Le Petit Séminaire de Québec à l’heure du mandarin
Implanté depuis plus de 340 ans dans le Vieux-Québec, Le Petit Séminaire de Québec continue d’innover en matière d’éducation. En effet, le directeur général de l’institution, Réjean Lemay, quittera Québec le 19 avril prochain pour procéder à l’embauche d’un moniteur de langue en … mandarin!
Le projet est soutenu par la Fédération des établissements d’enseignement privés (FÉEP) et par un ONG chinois, HANBAN, dont le mandat est de faire rayonner la culture et la langue chinoise à travers la planète. Si quelques écoles au Québec ont déjà saisi l’occasion de sensibiliser leurs élèves à l’émergence du pays de MAO, Le Petit Séminaire de Québec sera la première école de la région de Québec à se rendre en Chine pour embaucher une ressource spécialisée en mandarin.

«Le Petit Séminaire de Québec a été le premier à s’investir dans le Programme international à Québec et à promouvoir auprès de ses élèves l’importance d’être ouvert sur le monde. Plus qu’un programme de douance, le Programme international appelle l’apprentissage des langues, la compréhension des peuples et des cultures. Nous disposons déjà d’une panoplie de voyages culturels qui permettent aux élèves de compléter l’intégration des apprentissages en classe par le tourisme. Avec l’enseignement du mandarin et la présence d’un enseignant chinois dans le Vieux-Québec, c’est la Chine qui se déplace vers nous pour se faire découvrir», affirme le directeur général. «C’est aussi un complément très intéressant à notre programme de langues secondes», poursuit-il.

Non seulement monsieur Lemay va-t-il en Chine pour embaucher un ressortissant chinois, mais il souhaite également établir des contacts avec d’autres écoles. «En 2000, je me suis rendu en Chine dans le cadre d’un autre projet. Je sais que pour tisser une relation de confiance avec les Chinois, il faut mettre du temps et se laisser connaître. J’ai demandé à rencontrer quelques écoles qui ont, comme nous, une tradition d’excellence et qui sont enracinées dans la culture chinoise comme Le Petit Séminaire de Québec l’est dans la culture canadienne et québécoise. J’ai d’autres projets!»
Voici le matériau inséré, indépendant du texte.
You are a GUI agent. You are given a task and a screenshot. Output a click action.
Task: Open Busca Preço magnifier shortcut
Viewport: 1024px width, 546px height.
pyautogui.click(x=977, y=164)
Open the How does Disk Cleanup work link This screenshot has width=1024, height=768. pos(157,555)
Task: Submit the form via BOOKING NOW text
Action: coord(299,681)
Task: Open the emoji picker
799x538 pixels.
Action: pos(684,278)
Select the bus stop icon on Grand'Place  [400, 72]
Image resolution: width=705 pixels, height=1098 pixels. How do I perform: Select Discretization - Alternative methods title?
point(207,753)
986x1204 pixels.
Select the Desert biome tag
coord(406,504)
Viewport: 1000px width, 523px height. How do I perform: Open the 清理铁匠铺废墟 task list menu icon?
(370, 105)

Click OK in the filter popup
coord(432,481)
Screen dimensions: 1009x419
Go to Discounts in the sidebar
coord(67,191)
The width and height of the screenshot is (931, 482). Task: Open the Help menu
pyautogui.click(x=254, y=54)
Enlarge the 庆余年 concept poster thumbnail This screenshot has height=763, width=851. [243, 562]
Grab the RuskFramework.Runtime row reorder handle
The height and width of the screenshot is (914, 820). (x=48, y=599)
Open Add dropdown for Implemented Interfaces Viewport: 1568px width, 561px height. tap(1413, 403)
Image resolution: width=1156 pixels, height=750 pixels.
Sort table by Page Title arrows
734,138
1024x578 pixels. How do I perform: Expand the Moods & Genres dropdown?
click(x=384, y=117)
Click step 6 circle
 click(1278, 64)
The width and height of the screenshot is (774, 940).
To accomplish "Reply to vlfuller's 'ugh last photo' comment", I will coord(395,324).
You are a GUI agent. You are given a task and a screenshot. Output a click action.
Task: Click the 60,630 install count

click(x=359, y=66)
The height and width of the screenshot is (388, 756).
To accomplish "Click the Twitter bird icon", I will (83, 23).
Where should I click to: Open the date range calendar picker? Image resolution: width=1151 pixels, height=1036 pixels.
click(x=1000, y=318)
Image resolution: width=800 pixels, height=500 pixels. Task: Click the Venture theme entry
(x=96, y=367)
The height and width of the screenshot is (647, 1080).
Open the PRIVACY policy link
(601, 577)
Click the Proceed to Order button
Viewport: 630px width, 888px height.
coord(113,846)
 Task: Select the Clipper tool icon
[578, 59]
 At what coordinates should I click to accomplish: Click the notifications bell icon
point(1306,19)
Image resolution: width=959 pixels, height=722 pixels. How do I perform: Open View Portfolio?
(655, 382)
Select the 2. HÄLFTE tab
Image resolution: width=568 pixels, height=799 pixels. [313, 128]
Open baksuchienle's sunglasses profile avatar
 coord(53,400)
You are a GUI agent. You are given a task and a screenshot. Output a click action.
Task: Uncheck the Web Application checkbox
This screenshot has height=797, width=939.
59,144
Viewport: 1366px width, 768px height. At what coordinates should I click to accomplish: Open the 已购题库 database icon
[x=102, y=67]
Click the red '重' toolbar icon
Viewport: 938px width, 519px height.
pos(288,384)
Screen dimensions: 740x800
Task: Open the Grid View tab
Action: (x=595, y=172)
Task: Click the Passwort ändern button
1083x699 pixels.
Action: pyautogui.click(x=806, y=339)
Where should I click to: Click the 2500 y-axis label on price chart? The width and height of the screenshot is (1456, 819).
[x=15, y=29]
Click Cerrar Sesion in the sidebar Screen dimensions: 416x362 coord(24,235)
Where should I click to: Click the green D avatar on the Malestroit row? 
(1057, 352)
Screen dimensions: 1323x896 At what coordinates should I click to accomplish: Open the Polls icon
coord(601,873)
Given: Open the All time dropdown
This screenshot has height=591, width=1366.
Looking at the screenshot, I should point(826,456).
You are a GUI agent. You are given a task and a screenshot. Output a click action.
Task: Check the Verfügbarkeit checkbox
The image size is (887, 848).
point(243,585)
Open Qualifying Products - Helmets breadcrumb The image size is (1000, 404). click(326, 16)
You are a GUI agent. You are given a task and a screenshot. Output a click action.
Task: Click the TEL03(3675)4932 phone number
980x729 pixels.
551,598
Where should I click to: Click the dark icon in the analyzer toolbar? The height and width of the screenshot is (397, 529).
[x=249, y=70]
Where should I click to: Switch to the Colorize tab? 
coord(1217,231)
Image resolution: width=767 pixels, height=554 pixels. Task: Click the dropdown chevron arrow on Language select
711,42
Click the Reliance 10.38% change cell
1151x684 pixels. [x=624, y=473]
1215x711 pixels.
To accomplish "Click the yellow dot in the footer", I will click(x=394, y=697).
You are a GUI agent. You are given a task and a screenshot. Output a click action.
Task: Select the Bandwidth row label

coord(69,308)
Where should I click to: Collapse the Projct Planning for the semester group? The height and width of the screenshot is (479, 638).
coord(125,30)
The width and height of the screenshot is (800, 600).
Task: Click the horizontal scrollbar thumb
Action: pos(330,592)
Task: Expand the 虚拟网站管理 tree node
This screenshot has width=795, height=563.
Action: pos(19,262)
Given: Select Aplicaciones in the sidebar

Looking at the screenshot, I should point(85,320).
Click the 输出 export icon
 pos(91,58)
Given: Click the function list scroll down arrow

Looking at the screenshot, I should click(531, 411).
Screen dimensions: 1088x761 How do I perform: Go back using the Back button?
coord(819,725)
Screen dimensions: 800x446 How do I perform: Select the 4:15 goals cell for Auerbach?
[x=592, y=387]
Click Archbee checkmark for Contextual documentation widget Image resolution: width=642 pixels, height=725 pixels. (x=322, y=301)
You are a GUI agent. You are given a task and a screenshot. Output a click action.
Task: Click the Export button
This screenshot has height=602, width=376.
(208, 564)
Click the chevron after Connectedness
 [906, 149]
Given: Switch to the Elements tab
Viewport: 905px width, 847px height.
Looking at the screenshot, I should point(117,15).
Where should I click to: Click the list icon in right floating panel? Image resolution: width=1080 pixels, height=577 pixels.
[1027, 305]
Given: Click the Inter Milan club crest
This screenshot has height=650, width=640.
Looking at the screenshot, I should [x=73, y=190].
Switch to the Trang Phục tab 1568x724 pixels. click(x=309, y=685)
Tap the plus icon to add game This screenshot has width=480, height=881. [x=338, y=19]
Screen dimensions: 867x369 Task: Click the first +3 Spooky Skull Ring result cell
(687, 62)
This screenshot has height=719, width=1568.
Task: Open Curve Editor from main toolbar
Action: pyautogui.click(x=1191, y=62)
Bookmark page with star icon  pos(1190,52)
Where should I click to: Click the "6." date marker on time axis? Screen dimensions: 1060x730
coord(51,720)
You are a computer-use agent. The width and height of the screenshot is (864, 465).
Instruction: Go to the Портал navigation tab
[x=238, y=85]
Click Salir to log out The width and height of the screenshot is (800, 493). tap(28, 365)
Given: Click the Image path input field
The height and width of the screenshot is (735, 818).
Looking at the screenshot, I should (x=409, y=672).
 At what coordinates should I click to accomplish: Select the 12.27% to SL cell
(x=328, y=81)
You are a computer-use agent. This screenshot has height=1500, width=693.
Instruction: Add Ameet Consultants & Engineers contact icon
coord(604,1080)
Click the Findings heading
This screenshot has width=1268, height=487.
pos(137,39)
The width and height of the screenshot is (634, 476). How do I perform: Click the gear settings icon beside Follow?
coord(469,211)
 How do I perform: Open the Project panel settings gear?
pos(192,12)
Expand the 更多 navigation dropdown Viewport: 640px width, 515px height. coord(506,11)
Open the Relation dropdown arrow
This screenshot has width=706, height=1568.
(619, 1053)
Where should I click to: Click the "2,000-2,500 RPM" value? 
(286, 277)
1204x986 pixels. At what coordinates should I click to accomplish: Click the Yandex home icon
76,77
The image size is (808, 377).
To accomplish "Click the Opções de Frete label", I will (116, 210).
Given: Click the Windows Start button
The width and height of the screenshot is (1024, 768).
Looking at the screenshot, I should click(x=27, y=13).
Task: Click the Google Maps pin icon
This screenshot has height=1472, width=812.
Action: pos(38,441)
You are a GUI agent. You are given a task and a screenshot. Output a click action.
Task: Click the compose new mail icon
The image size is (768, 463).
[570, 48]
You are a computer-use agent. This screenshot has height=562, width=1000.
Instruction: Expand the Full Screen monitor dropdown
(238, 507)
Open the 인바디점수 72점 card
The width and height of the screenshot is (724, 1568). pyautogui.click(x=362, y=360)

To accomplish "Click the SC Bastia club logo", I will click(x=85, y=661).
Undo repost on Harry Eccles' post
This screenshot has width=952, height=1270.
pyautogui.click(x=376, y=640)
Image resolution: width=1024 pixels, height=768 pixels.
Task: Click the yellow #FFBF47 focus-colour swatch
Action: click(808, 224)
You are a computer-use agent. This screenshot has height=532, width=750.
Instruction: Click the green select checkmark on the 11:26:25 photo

Questionné à ce sujet, le directeur général cache mal son enthousiasme. On apprend qu’il souhaite que l’école coordonne, d’ici quelques années, des voyages culturels avec une ou des écoles chinoises et, à moyen ou long terme, des échanges étudiants. Selon lui, la barrière de la langue pourrait être moins importante qu’il y paraît à première vue. «Il suffirait de trouver un partenaire au niveau primaire dans la région de Québec pour initier l’apprentissage du mandarin le plus tôt possible et, en poursuivant au niveau secondaire, il est possible de croire que ces élèves pourraient effectuer un échange de quelques semaines dans une école chinoise. Imaginez un élève qui termine le secondaire en parlant français, anglais, espagnol et mandarin», conclut-il.

La connaissance des langues étrangères est maintenant devenue un atout incontournable pour les jeunes qui se dirigent sur le marché du travail de nos jours. Plus les institutions scolaires de la région aideront nos jeunes à apprendre, plus ceux-ci seront intéressés à découvrir toutes les merveilles qui se rattachent à la connaissance d’une langue étrangère.